**Records for this task**
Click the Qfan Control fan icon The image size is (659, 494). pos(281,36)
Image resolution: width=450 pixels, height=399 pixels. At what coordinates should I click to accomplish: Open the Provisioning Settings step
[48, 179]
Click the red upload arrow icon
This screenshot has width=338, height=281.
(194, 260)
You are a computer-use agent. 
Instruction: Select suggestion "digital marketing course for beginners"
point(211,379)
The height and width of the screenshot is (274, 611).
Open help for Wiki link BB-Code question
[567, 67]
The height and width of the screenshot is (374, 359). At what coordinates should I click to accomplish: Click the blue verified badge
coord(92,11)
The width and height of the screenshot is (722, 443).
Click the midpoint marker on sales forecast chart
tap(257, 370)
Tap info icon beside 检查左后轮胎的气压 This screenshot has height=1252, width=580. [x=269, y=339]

==

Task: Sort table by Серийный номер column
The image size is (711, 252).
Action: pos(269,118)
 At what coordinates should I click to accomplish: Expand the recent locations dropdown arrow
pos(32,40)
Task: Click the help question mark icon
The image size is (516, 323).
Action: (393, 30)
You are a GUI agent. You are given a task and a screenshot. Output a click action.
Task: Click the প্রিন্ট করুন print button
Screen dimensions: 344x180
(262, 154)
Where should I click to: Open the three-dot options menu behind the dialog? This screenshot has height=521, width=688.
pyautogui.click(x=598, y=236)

**Work request**
In the data above, retype exactly and only the lines between the one holding "Instruction: Select suggestion" and the one holding "Tap info icon", inclusive.

**Output below**
Instruction: Select suggestion "digital marketing course for beginners"
point(211,379)
The height and width of the screenshot is (274, 611).
Open help for Wiki link BB-Code question
[567, 67]
The height and width of the screenshot is (374, 359). At what coordinates should I click to accomplish: Click the blue verified badge
coord(92,11)
The width and height of the screenshot is (722, 443).
Click the midpoint marker on sales forecast chart
tap(257, 370)
Tap info icon beside 检查左后轮胎的气压 This screenshot has height=1252, width=580. [x=269, y=339]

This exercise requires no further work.